What is expected:
Rewrite the stretch of the records below, from the line containing "You are a computer-use agent. Screen" through the end of the records, as a numbered list with blank lines omitted and the pictures left out.

-- start of Excerpted data --

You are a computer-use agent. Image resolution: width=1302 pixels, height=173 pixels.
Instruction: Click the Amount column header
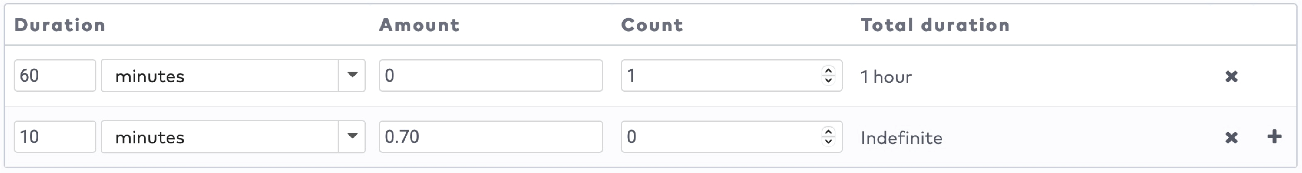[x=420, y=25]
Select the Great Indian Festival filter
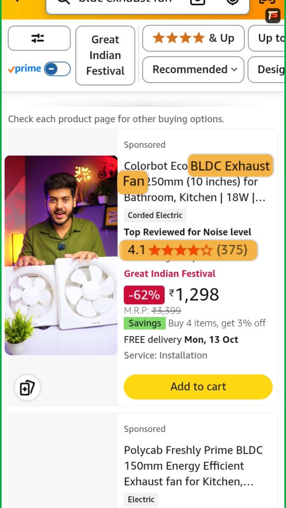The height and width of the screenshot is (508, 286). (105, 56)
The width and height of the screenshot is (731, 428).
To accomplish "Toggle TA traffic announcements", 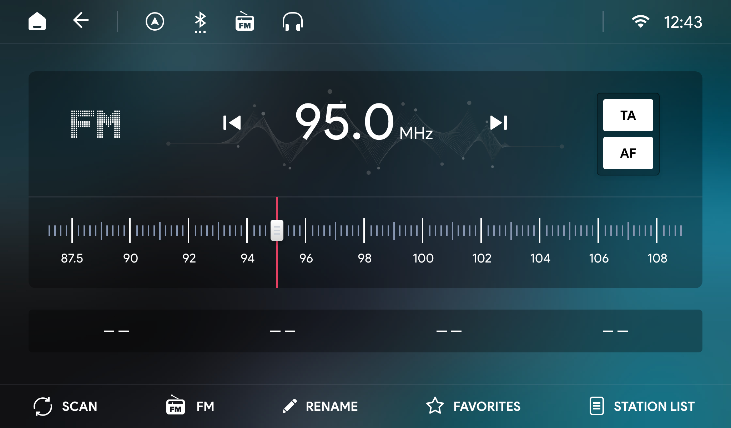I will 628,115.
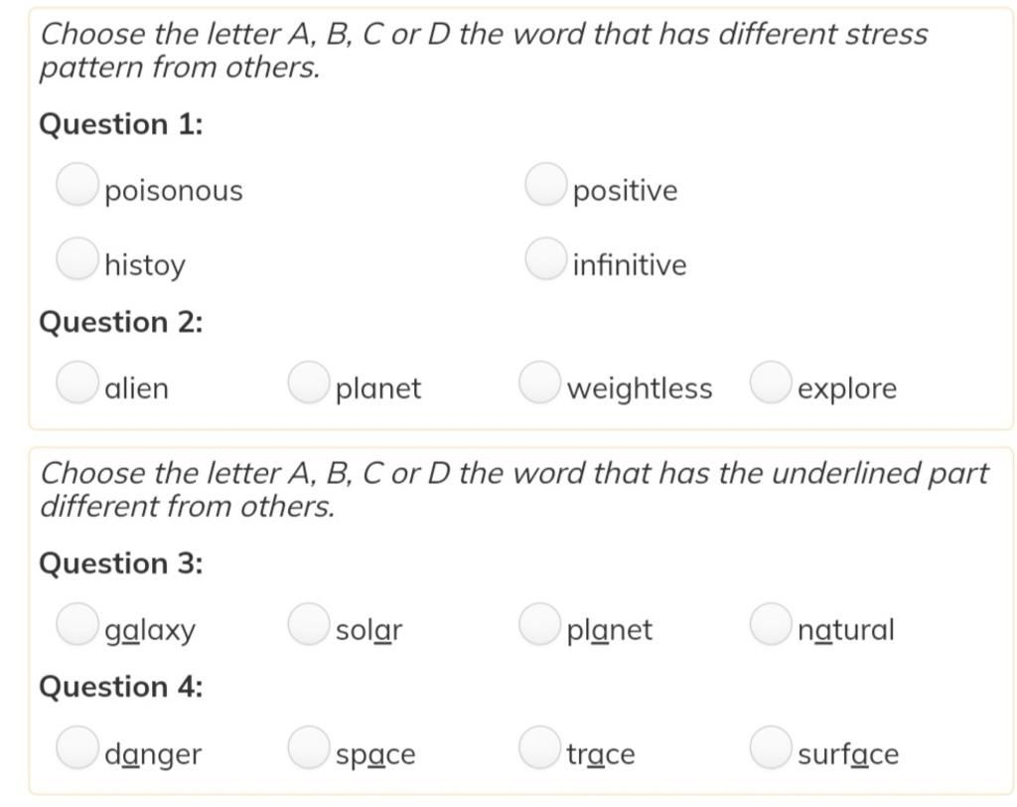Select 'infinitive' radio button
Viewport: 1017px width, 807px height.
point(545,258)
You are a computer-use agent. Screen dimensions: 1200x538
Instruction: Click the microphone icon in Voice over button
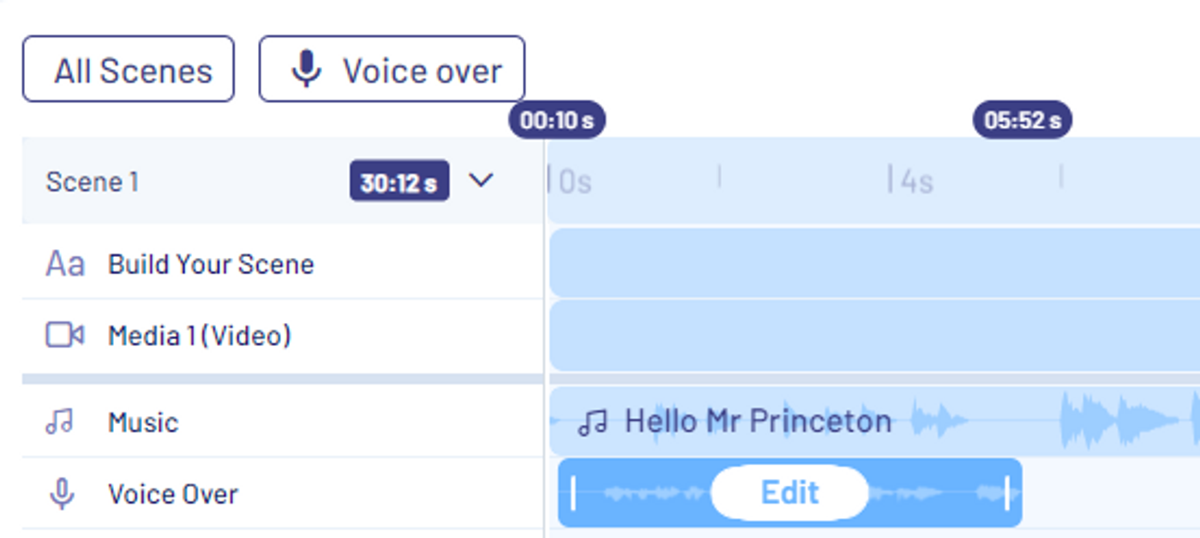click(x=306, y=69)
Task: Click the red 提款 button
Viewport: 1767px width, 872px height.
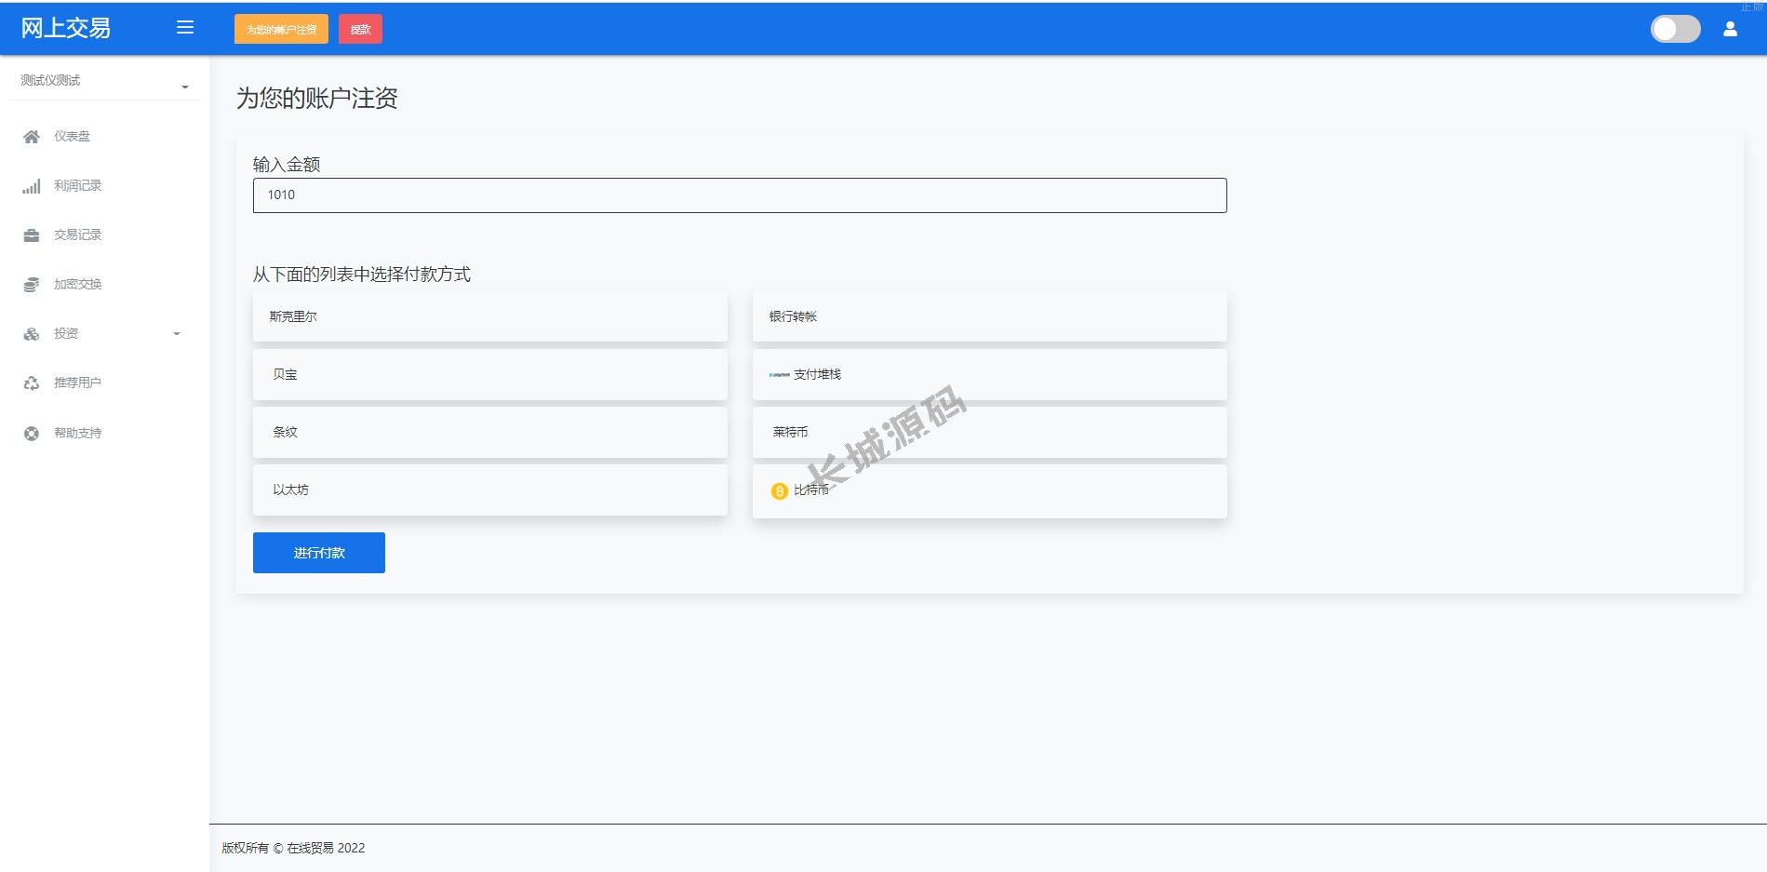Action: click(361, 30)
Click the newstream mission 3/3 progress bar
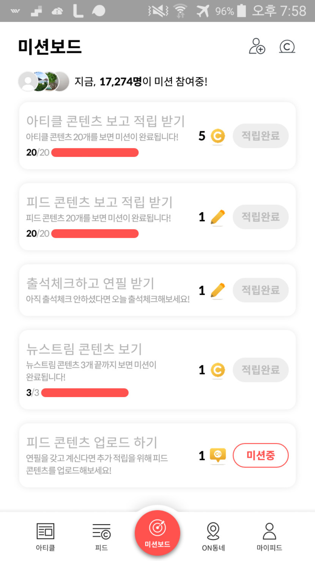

-- end of Excerpted data --

Finished exercise:
1. You are a computer-use agent. Screen dimensions: 1200x538
2. Instruction: Click the microphone icon in Voice over button
3. click(x=306, y=69)
4. Task: Click the red 提款 button
5. Viewport: 1767px width, 872px height.
6. Action: click(361, 30)
7. Click the newstream mission 3/3 progress bar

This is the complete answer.